Theres The Rub
Dysfunctional
By Conrado de Quiros
Inquirer
First Posted 02:27:00 12/17/2007
MANILA, Philippines - On Tuesday last week, our headline said, “GMA slammed for slays.” The story had to do with Edita Burgos and the kin of other victims of “salvaging” and forced disappearances laying the blame for the crimes on GMA. The day before, Monday, was International Human Rights Day, and they used the occasion to make their grievances known before the world. They cited the final report of Philip Alston, released earlier this month, which identified the military as the main perpetrator of the killings.
Next day, Wednesday, our headline read, “GMA most corrupt president, says poll.” The story had to do with a Pulse Asia survey that showed that in the eyes of most Filipinos, GMA is the most corrupt president in Philippine history. More than Corazon Aquino (deemed the least corrupt), more than Fidel Ramos, and more than even Erap. Indeed, more than Marcos himself.
What is startling about this is not the revelations themselves—though the one coming on top of the other does drive home the point about the extent of the decomposition of the corpse. And though the Pulse Asia survey does add blacker hues to a portrait of evil, particularly the part about GMA being more crooked than Marcos. That is a feat in itself, exceeding even martial law’s capacity for rapacity.
But these things are not new; despite the fresh nuances, they are well known. The abduction of Jonas Burgos is so patently the handiwork of the military it can’t fool even the blind. And from the start, Alston, the “muchacho” of the UN, as Raul Gonzalez once referred to him, had been pointing to the military as the source of the killings.
Just as well, PERC made an even worse accusation earlier this year, calling the GMA government the most corrupt in Asia. Quite incidentally, Malacañang responded to that by saying that it was done by people sympathetic to the opposition. Its current response to the Pulse Asia survey is a variation thereof: It was commissioned by the opposition, notably by Serge Osmeña. An idiotic argument, given that it has passed off surveys it has itself commissioned and that have produced findings favorable to it as gospel truth. I leave Pepe Miranda to answer the suggestion his group is susceptible to distorting reality to fit the desires of those who commission it.
But like I said, what is startling is not the revelations themselves. What is startling is the blitheness with which we are able to take these revelations. What is startling is the ease with which the GMA government is able to get away with them.

#### Instructions
A: Can you reproduce word for word the part of the column about the GMA government that opens with the words containing "But these things" and closes with "source of the killings."?
B: How would the column about the GMA government go on from its last sentence?
The records have no connection to the column about the GMA government.

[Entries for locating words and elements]
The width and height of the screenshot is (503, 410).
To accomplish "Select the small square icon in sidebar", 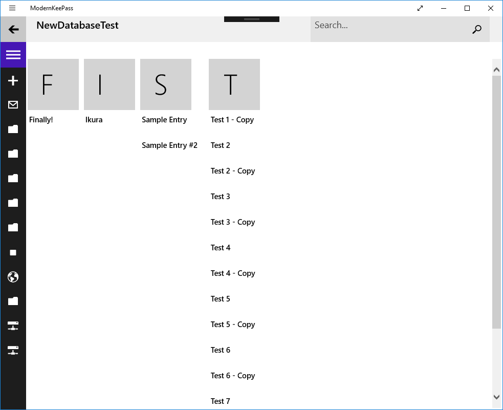I will 13,253.
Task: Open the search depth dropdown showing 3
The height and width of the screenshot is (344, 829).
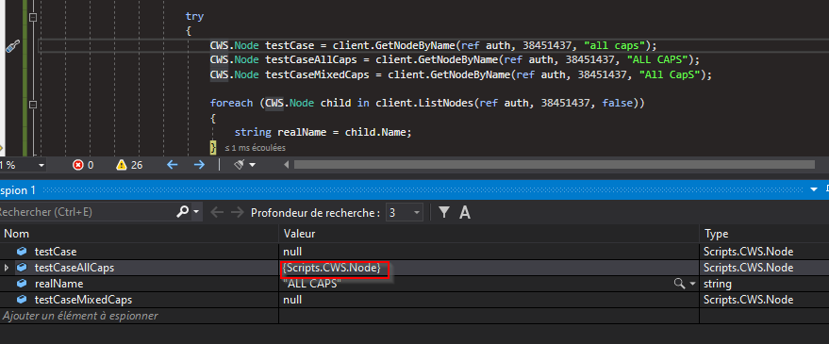Action: [405, 212]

#### Responses in order
A:
But these things are not new; despite the fresh nuances, they are well known. The abduction of Jonas Burgos is so patently the handiwork of the military it can’t fool even the blind. And from the start, Alston, the “muchacho” of the UN, as Raul Gonzalez once referred to him, had been pointing to the military as the source of the killings.

B:
Elsewhere in the world, the public perception that a government is the most corrupt in history and that it is employing systematic murder to carry out its agenda is enough to undo it. Just one or the other is enough for leaders to be dragged to court to answer for their crimes. Here, nothing. By weekend last week, those two shrill headlines had been pretty much forgotten. The revelations might as well not have been revealed at all.
There is a point when faced by a spectacle like this that you have to see that the problem no longer lies with government but with the citizens themselves. There is a point when faced by an absurdity like this that you no longer have to blame government but the citizens themselves. That a government should reach these levels of monstrosity is breathtaking enough. That the citizens should do nothing about it—that is where the real sickness lies.
An American senator once said out of frustration at our inability to end Marcos’ rule that we were a nation of one SOB and 40 million cowards. What has changed since then is not just the fact that the 40 million has become 85 million or so. What has changed since then is that the cowards have become zombies.
Cowardice is based on fear. During Marcos’ time, the reluctance of the citizens to defy martial law, or openly express their detestation of it, came from being afraid of martial law. If I recall right, the locals retorted to being described as cowards by calling the Filipino expatriates in the United States “steak commandos”: Easy to be brave when the only thing threatening your life is cholesterol.
That the citizens have been free to express their contempt for this government in surveys and in various public forums must suggest that fear is not the factor governing their inability to end the thing they are contemptuous about. It is something else, something more debilitating, something more frightening. It is not in fact inability, it is unwillingness. It is not in fact powerlessness, it is disinterestedness.
I don’t know where it’s coming from, though one of the reactions to the Trillanes mutiny, which is that the regime has only two and half years to go, why bother cutting it short when we can get rid of it without effort, might hold some clues to it. It’s a dangerous attitude not just because one day more of unprecedented murder and pillage, not to speak of two and half years of them, is totally unacceptable in any democracy, but because it begs the question of why a regime tolerated thus will agree to go at the end of its term. Ask yourself if the most corrupt president in Philippine history—the only thing controversial there being the word “president,” the corruption including the theft of the vote and not just of money—will want to be vulnerable to the same fate, or worse, that befell her predecessor.
But whatever the reason, what all this indicts in the end is not just government, it is the nation. What all this shows is not just the mind-boggling spectacle of a government that has attained unprecedented levels of evil but a citizenry that is aware of it but is perfectly willing to abide it.
There and then you realize it’s not just this government that is dysfunctional, this whole country is.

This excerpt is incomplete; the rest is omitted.